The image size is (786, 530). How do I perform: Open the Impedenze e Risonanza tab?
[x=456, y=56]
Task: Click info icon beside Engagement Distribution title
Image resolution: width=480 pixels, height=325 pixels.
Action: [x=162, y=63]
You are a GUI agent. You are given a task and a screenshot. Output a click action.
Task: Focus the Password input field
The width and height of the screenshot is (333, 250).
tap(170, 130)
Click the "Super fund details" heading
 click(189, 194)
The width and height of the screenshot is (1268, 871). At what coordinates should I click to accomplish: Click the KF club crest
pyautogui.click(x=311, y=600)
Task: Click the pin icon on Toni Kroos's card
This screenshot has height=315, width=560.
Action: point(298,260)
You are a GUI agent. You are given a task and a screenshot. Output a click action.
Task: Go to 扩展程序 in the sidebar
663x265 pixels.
————
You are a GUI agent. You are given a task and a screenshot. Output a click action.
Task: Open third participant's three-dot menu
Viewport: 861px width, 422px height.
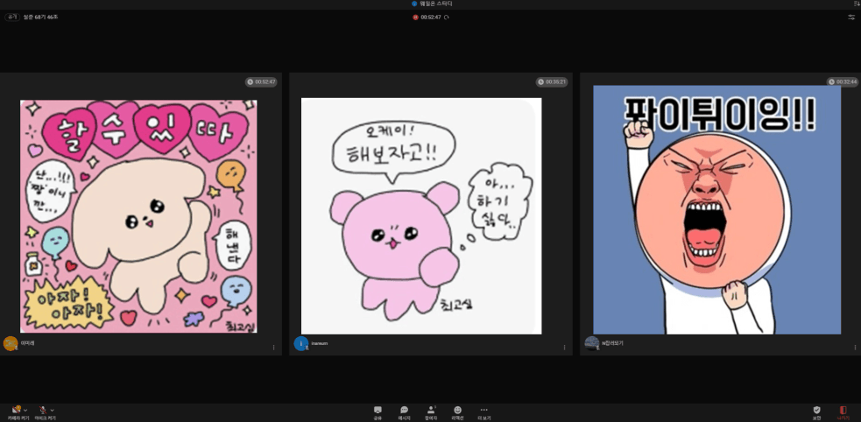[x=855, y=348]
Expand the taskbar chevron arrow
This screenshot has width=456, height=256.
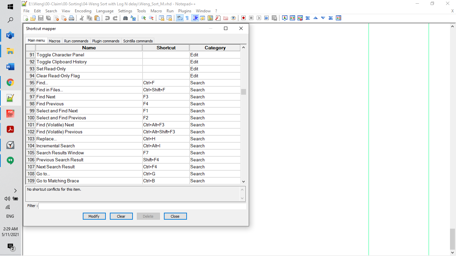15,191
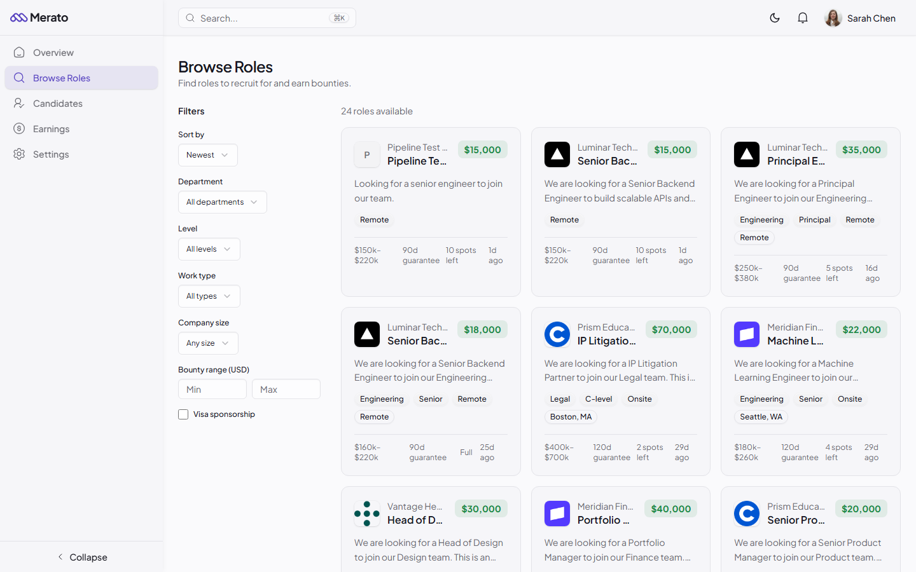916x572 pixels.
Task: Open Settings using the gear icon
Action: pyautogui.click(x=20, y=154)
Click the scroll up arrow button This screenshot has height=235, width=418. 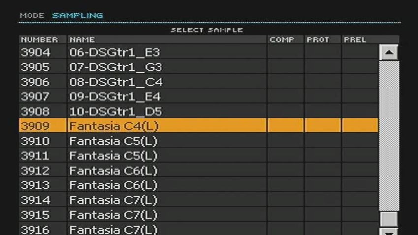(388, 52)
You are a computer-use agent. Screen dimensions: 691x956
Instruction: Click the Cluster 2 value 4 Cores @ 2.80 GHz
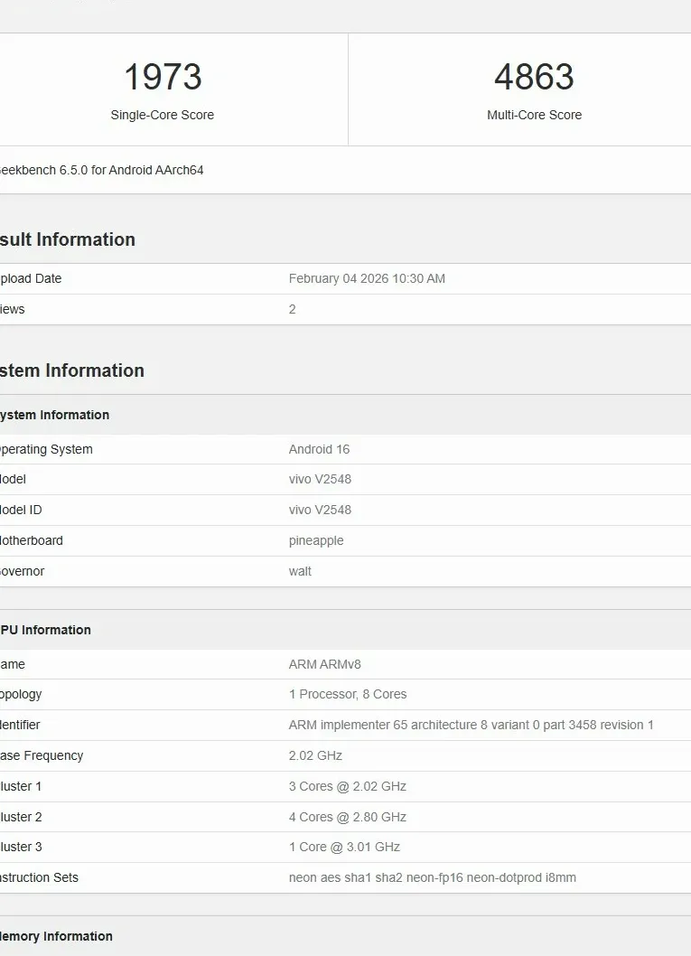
————
• Problem to solve:
As listed above, the lines from the line with "You are a computer-use" to the line with "Instruction: Click the" are to be echoed exactly, with both ends included and nothing added.

• Solution to the exercise:
You are a computer-use agent. Screen dimensions: 691x956
Instruction: Click the Cluster 2 value 4 Cores @ 2.80 GHz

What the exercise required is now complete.